Modified: llvm/trunk/lib/Transforms/Scalar/AlignmentFromAssumptions.cpp
URL: http://llvm.org/viewvc/llvm-project/llvm/trunk/lib/Transforms/Scalar/AlignmentFromAssumptions.cpp?rev=369723&r1=369722&r2=369723&view=diff
==============================================================================

--- llvm/trunk/lib/Transforms/Scalar/AlignmentFromAssumptions.cpp (original)

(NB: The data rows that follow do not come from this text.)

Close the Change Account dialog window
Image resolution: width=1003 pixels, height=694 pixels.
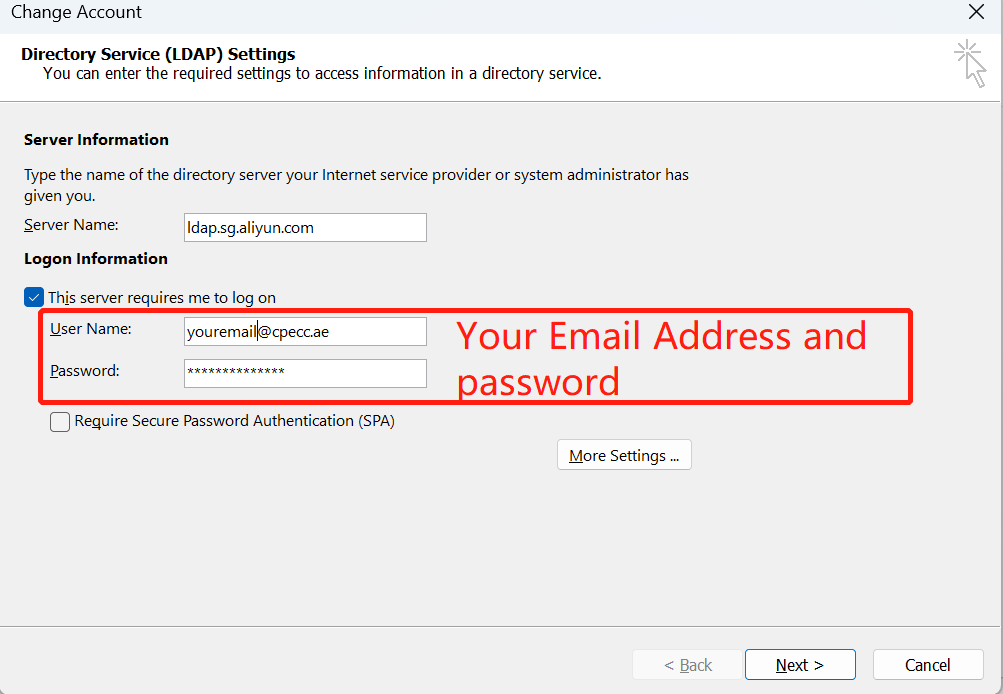click(976, 12)
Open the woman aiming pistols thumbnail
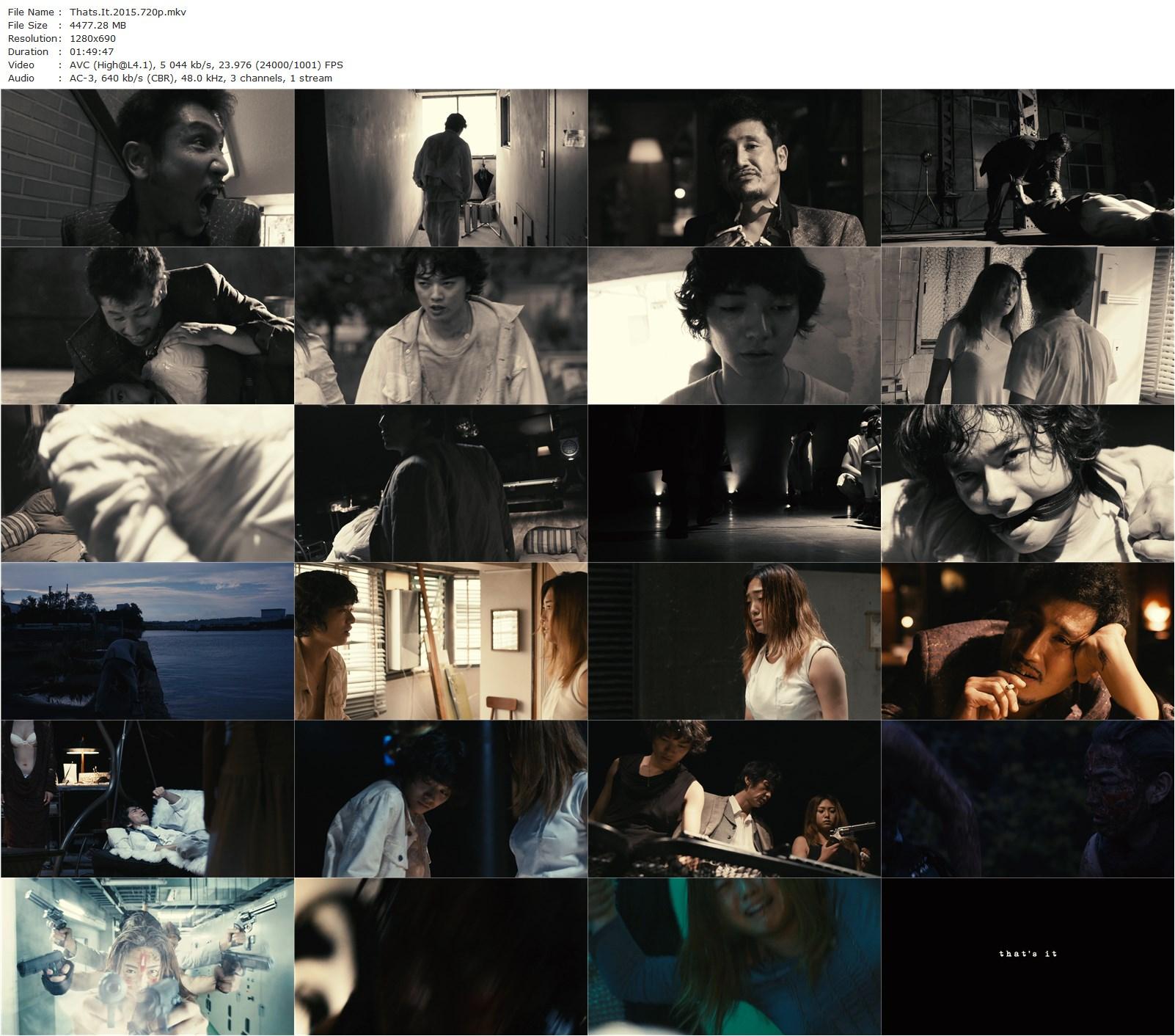The image size is (1175, 1036). (x=147, y=957)
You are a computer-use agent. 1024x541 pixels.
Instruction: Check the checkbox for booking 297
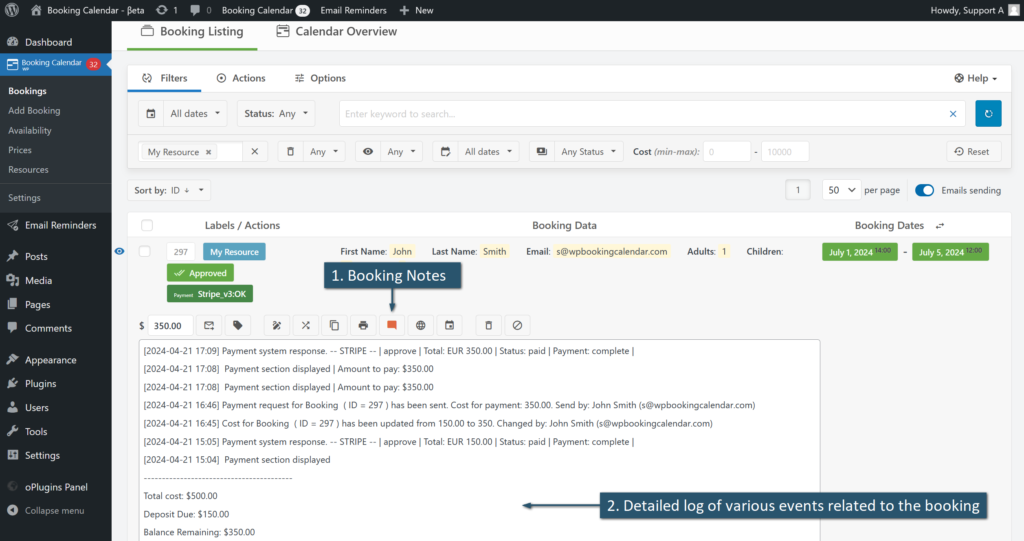146,252
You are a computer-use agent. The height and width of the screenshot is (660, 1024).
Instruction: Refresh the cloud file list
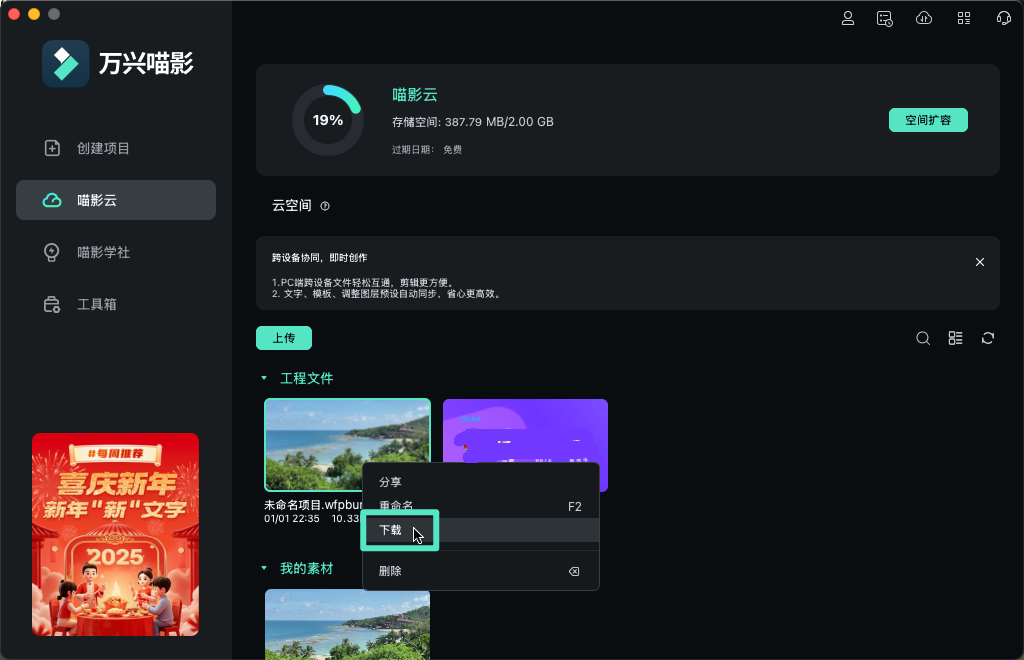point(987,338)
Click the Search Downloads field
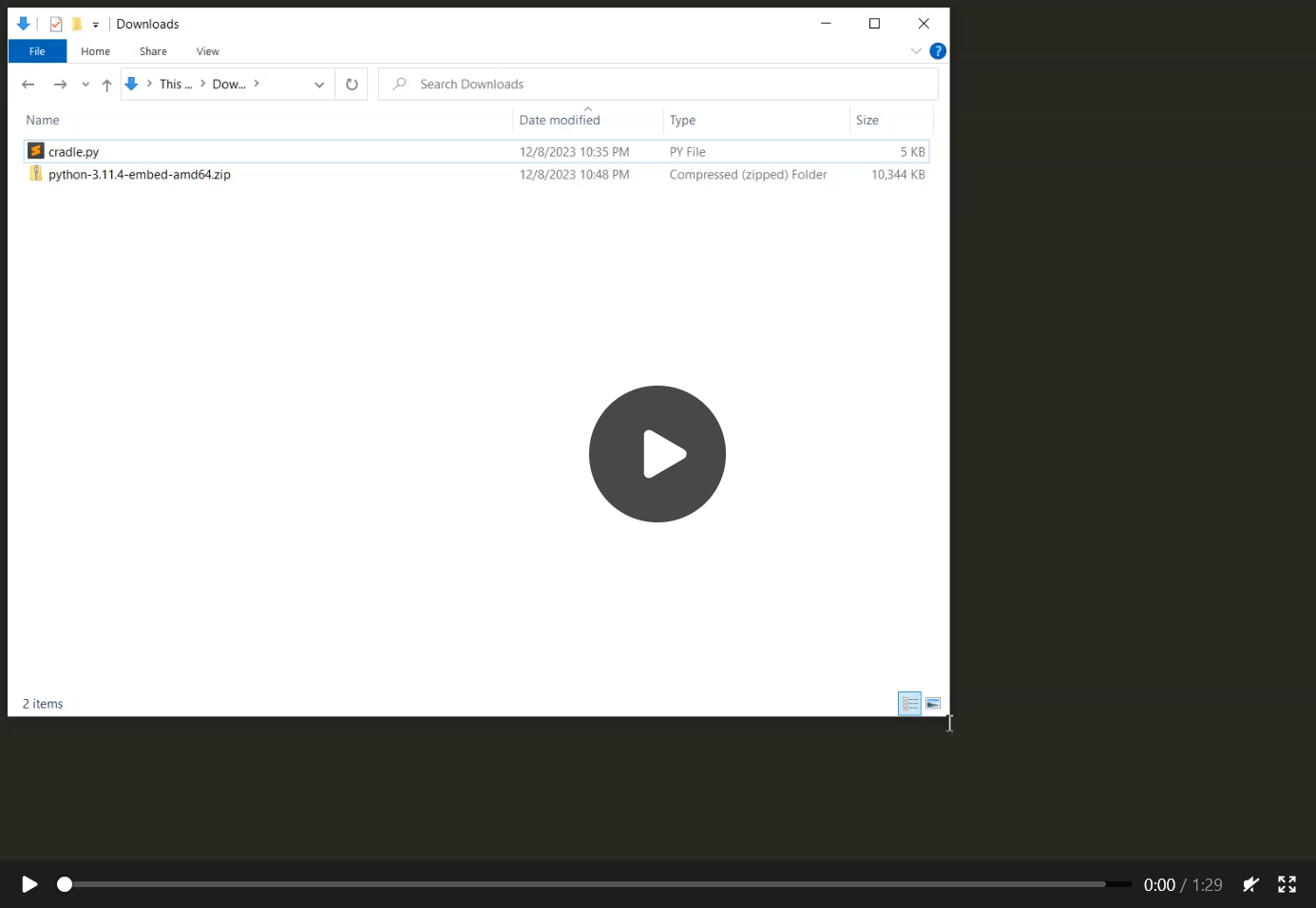The height and width of the screenshot is (908, 1316). coord(665,85)
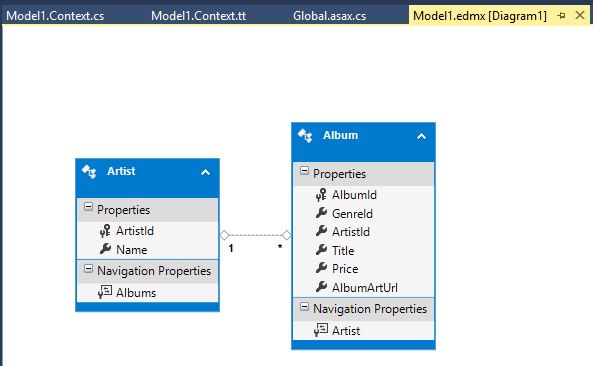593x366 pixels.
Task: Collapse Navigation Properties section in Artist entity
Action: [88, 269]
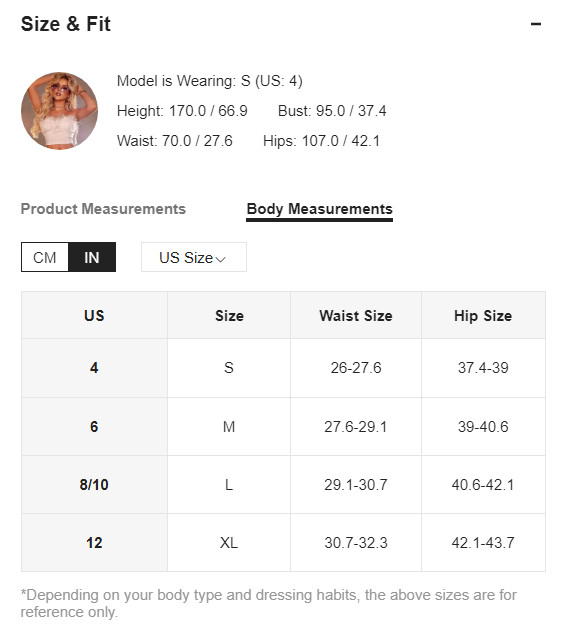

+++ llvm/trunk/lib/Transforms/Scalar/AlignmentFromAssumptions.cpp Thu Aug 22 19:17:04 2019
@@ -93,9 +93,7 @@ static unsigned getNewAlignmentDiff(cons
                                     const SCEV *AlignSCEV,
                                     ScalarEvolution *SE) {
   // DiffUnits = Diff % int64_t(Alignment)
-  const SCEV *DiffAlignDiv = SE->getUDivExpr(DiffSCEV, AlignSCEV);
-  const SCEV *DiffAlign = SE->getMulExpr(DiffAlignDiv, AlignSCEV);
-  const SCEV *DiffUnitsSCEV = SE->getMinusSCEV(DiffAlign, DiffSCEV);
+  const SCEV *DiffUnitsSCEV = SE->getURemExpr(DiffSCEV, AlignSCEV);
 
   LLVM_DEBUG(dbgs() << "\talignment relative to " << *AlignSCEV << " is "
                     << *DiffUnitsSCEV << " (diff: " << *DiffSCEV << ")\n");

Modified: llvm/trunk/test/Transforms/AlignmentFromAssumptions/simple.ll
URL: http://llvm.org/viewvc/llvm-project/llvm/trunk/test/Transforms/AlignmentFromAssumptions/simple.ll?rev=369723&r1=369722&r2=369723&view=diff
==============================================================================
--- llvm/trunk/test/Transforms/AlignmentFromAssumptions/simple.ll (original)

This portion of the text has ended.